### Exercise requirements
The lines from the one with "At what coordinates should I click to accomplish: Expand" through the last line below are to be copied exactly; no other lines are to be returned.
== Segment start ==
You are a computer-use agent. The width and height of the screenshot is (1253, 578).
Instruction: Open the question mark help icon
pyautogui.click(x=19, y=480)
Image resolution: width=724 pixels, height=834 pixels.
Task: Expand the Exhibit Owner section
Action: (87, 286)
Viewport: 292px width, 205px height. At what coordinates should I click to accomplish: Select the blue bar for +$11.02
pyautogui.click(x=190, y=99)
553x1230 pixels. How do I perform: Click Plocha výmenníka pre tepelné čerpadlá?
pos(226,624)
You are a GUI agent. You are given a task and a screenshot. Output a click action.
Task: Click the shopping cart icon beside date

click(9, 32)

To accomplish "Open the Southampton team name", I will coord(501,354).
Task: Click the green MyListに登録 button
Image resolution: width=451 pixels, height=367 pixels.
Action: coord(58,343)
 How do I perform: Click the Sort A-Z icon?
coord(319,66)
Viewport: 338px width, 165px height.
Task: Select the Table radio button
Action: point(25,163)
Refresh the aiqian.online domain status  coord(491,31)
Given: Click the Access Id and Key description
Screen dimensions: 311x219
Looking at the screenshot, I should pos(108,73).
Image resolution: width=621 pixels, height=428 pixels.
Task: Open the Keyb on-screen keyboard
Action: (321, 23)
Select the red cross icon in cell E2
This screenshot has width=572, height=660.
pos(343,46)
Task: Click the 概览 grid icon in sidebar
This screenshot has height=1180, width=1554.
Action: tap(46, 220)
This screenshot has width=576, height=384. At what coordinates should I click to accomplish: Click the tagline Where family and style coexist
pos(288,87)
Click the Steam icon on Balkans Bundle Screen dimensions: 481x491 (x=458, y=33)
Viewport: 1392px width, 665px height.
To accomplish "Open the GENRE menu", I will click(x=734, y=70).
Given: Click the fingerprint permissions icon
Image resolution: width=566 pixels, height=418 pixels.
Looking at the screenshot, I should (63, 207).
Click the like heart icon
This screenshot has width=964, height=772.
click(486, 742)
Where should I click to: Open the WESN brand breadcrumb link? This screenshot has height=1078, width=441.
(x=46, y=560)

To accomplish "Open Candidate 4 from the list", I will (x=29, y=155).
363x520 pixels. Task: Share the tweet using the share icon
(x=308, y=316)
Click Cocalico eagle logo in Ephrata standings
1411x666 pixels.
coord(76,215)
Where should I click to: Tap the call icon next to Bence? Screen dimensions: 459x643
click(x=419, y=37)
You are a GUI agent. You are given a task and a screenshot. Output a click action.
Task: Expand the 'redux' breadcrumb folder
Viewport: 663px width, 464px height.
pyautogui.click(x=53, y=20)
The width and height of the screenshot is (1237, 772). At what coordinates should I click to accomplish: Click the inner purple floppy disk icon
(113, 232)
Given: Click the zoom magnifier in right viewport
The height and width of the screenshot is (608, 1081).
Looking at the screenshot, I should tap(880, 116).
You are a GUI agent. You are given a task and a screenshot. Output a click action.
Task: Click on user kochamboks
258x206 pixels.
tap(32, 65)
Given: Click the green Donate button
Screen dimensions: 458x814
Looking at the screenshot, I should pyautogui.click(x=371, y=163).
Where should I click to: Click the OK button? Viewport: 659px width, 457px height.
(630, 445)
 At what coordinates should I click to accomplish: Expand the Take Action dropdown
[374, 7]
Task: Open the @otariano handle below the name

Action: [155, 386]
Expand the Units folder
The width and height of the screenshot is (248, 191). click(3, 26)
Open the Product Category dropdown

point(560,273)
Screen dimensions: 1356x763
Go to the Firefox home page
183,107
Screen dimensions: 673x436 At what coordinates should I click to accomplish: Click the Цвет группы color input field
== Segment end ==
### The answer
 At what coordinates should I click to accomplish: Expand the Take Action dropdown
[374, 7]
Task: Open the @otariano handle below the name

Action: [155, 386]
Expand the Units folder
The width and height of the screenshot is (248, 191). click(3, 26)
Open the Product Category dropdown

point(560,273)
Screen dimensions: 1356x763
Go to the Firefox home page
183,107
Screen dimensions: 673x436 At what coordinates should I click to accomplish: Click the Цвет группы color input field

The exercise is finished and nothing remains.